Sepertinya Armando tak  malu lagi. Dan ia tidak punya alasan untuk malu. Satu-satunya alasan dia untuk melakukan hal itu karena ia tergiur. Terlalu besar nominal yang menjadi tantangan untuk dilewatkan begitu saja. Sementara dengan nominal itu ia bisa memperoleh apa yang ia idam-idamkan.
*****
      "Aku tak habis pikir, berani-beraninya dia menciumku di hadapan kelas." Mareta menutup mukanya dengan kedua belah tangannya. Tak jelas, apakah dia kesal, marah atau senang."
      "Lha, memangnya kenapa kalau dia cium kamu?" tanya Lala menoleh pada temannya. "Lagian kupikir kamu senang dicium Armand," lanjutnya.
      "Astaga...  Senang? Siapa lagi yang senang," sungut Mareta.
      "Buktinya dari kemarin, itu saja yang kamu omongin. Lagian tidak ada nada marah, tuh! Malah sepertinya kamu senang." Mareta meledek
Mareta menoleh dan tatapannya bertemu dengan tatapan teman dekatnya. "Benarkah?" tanyanya ragu, "Kamu tidak merasa aku marah dengan kelakuan dia?"
      "Nona Mareta, sejak kapan aku berbohong pada kamu.

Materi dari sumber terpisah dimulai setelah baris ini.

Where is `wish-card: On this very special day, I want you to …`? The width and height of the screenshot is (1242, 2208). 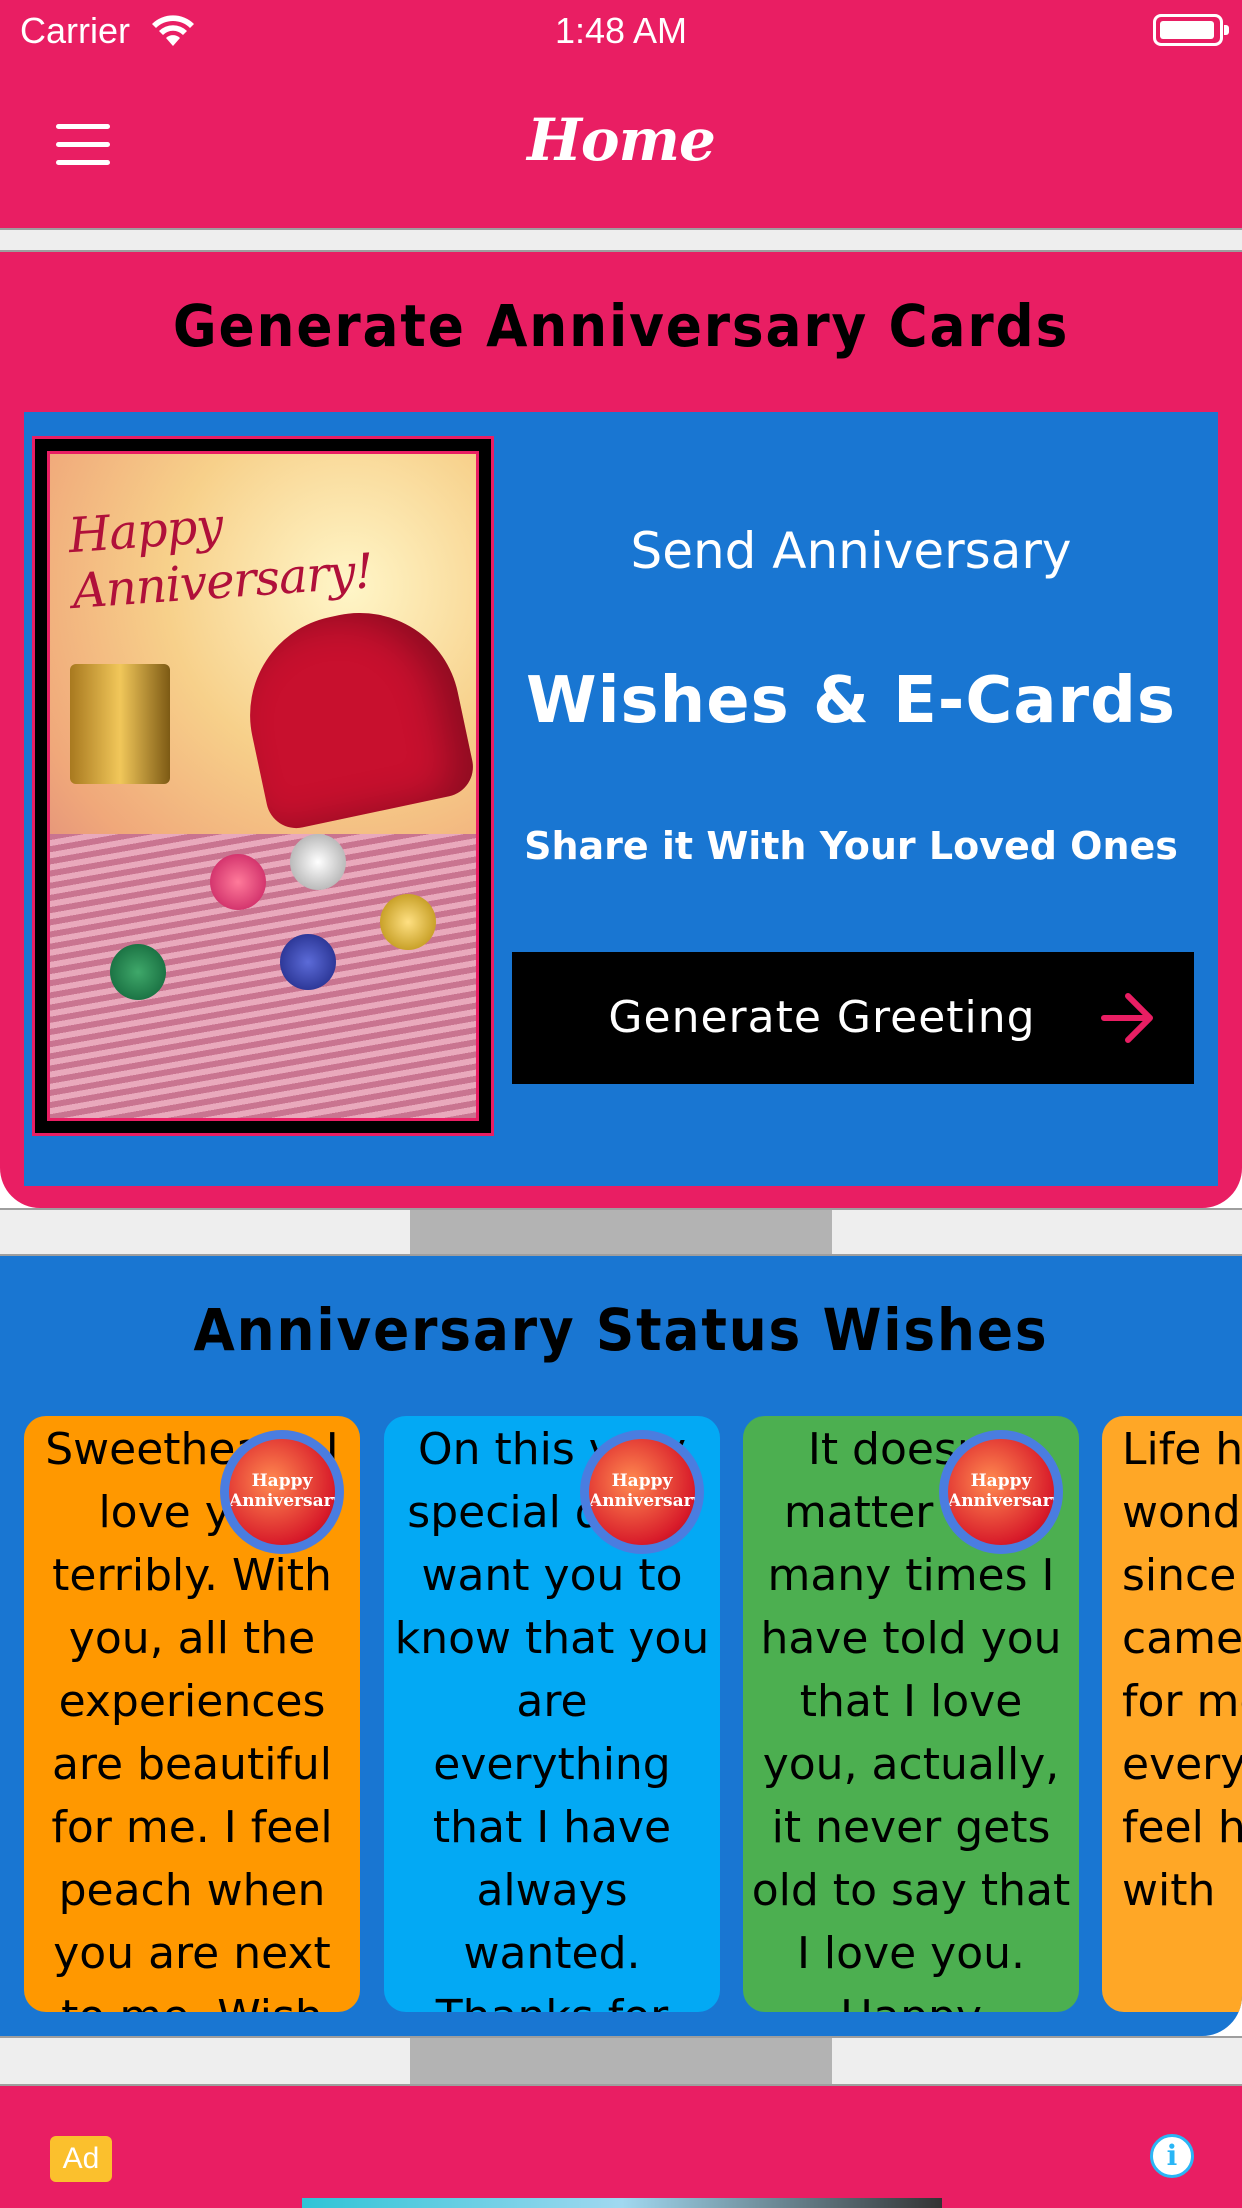
wish-card: On this very special day, I want you to … is located at coordinates (552, 1714).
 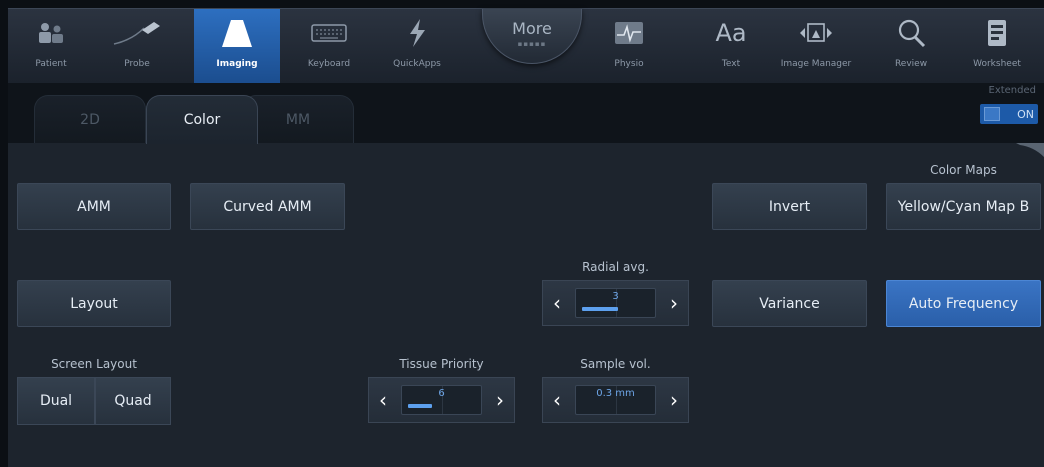 I want to click on toolbar-label: Patient, so click(x=51, y=64).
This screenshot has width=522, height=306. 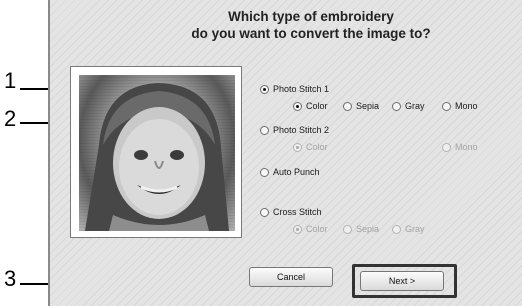 I want to click on radio-ps1-mono: Mono, so click(x=460, y=106).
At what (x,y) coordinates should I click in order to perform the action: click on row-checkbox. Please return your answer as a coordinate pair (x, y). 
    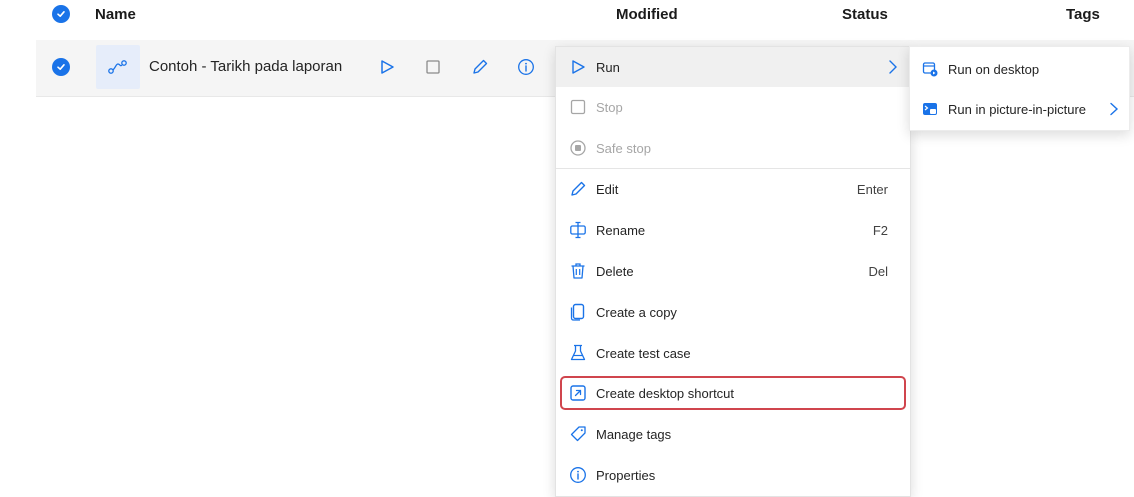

Yang sedang terjadi adalah kamu sedang berbohong pada temanmu ini dan pada perasaanmu sendiri. Akui saja kamu suka Armand."
Mareta mengalihkan tatapannya. Ucapan Lala serasa menelanjanginya. "Benarkah aku suka Armand?" pikirnya. Ingatannya mengulang kejadian dua hari lalu. Dia masih ingat detik-detik kejadian itu. Tidak disadari seulas senyum mengembang di bibir Mareta.
      "Tuh kan, malah senyum-senyum sendiri. Pasti sedang bayangin kejadian itu," todong Lala.
Mareta gelagapan. Lamunannya buyar. Tebakan temannya terasa mengena sekali. Mareta dibuat salah tingkah. Wajahnya memerah.